Wiecie co, ja to chyba jestem hipokrytką. Dzień po recenzji drugiego tomu The Perfect Game, która w moim odczuciu była fatalna i zdecydowanie dosięgnęła ją klątwa drugiego tomu, który swoją drogą był kompletnie niepotrzebny, zamówiłam na portalu Czytam Pierwszy trzeci tom. Nie mam pojęcia co mnie do tego skłoniło, bo naprawdę rozważałam zostawienie tej historii w spokoju i zapomnieniu o niej, ale jednak wyszłam na hipokrytkę i ją przeczytałam. Ku mojemu jakże wielkiemu zdziwieniu okazało się nie tak źle jak sądziłam, że będzie...

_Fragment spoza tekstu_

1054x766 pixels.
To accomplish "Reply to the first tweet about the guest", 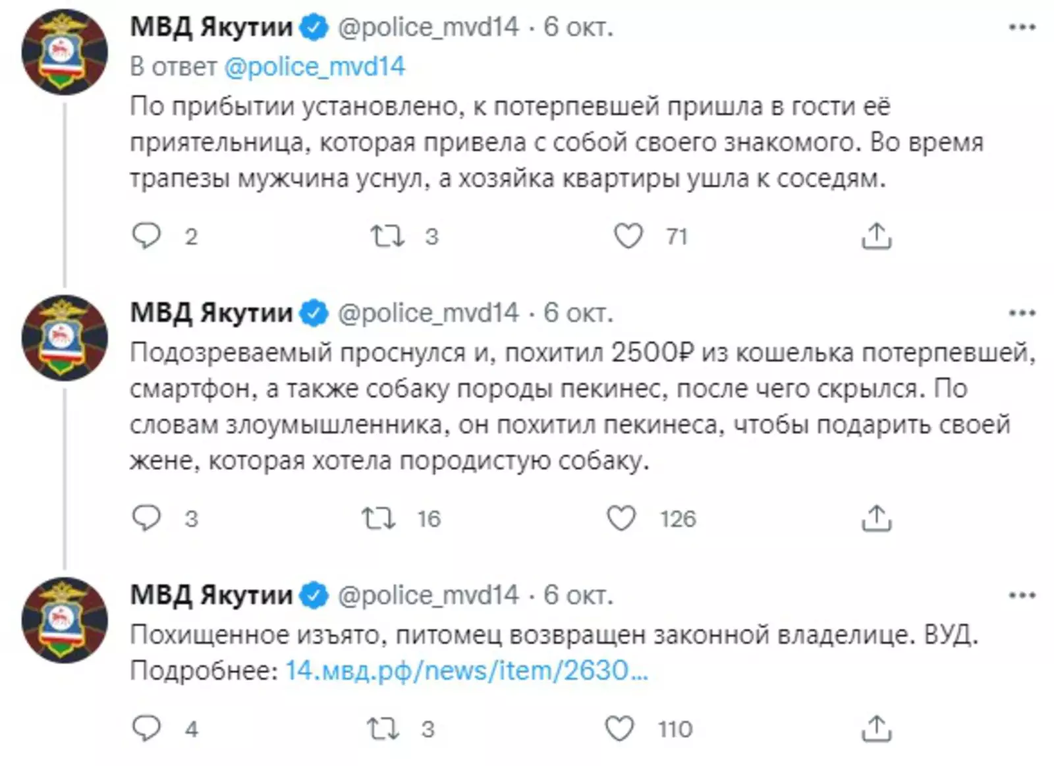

BEJSBOL NIE JEST NA ZAWSZE
W ostatnim tomie serii The Perfect Game, Cassie i Jack są już dawno po ślubie i teraz Carter musi poradzić sobie z różnościami dotyczącymi bejsbolu, które nie są tak łaskawe jakby się mogło wydawać. Cassie natomiast na jakiś czas musi pożegnać się ze swoją pracą w wyniku pewnej sytuacji... Oboje jednak mogą liczyć na siebie nawzajem, bo ich miłość przetrwała jedne z najtrudniejszych prób jakie przed nimi stanęły. 

O CZYM?
Właściwie książka jest naprawdę cieniutka w porównaniu do dwóch poprzednich tomów, ale według mnie była najciekawsza. Tak, nie przesłyszeliście się. Oba poprzednie tomy nie zrobiły na mnie wrażenie i były słabe w moim odczuciu, ale ten był naprawdę spoko i gdyby tylko dało się go w jakiś sposób odciąć od pozostałych dwóch na pewno tworzyłby dużo lepszą historię w jednym tomie niż trzech. Co jest w tej książce? Właściwie są to różne okresy życia Cassie i Jacka po ślubie, często przeskakujemy o kilka miesięcy do przodu, co w tym wypadku było naprawdę dobrym pomysłem.


BOHATEROWIE
Znając moje zdanie o ,,Rozgrywce" i ,,Zmianie" doskonale wiecie, że uważałam obie postacie za bardzo irytujące, a w drugim tomie osiągnęło to coś na kształt apogeum. Ku mojemu zdziwieniu w tym irytował mnie tylko Jack, Cassie może zdarzyło się z dwa razy, ale już nawet nie pamiętam co to konkretnie było. W jego przypadku to infantylne zachowanie miało miejsce nadal, ale na szczęście tylko na początku książki, później był jedynie irytujący tym swoim ciągłym przepraszaniem - miałam tego serdecznie dość. Do tego w pewnym momencie książki, gdy jego kariera wisi na włosku zachowuje się tak okropnie, że ciężko to znieść. Według mnie najlepsze jest ostatnie 50 stron książki, które naprawdę były fajne i ciekawe, a nawet refleksje Jacka były dosyć intrygujące i dające do myślenia, bo pokazały drugą stronę monety zawodowego grania w jakimś sporcie.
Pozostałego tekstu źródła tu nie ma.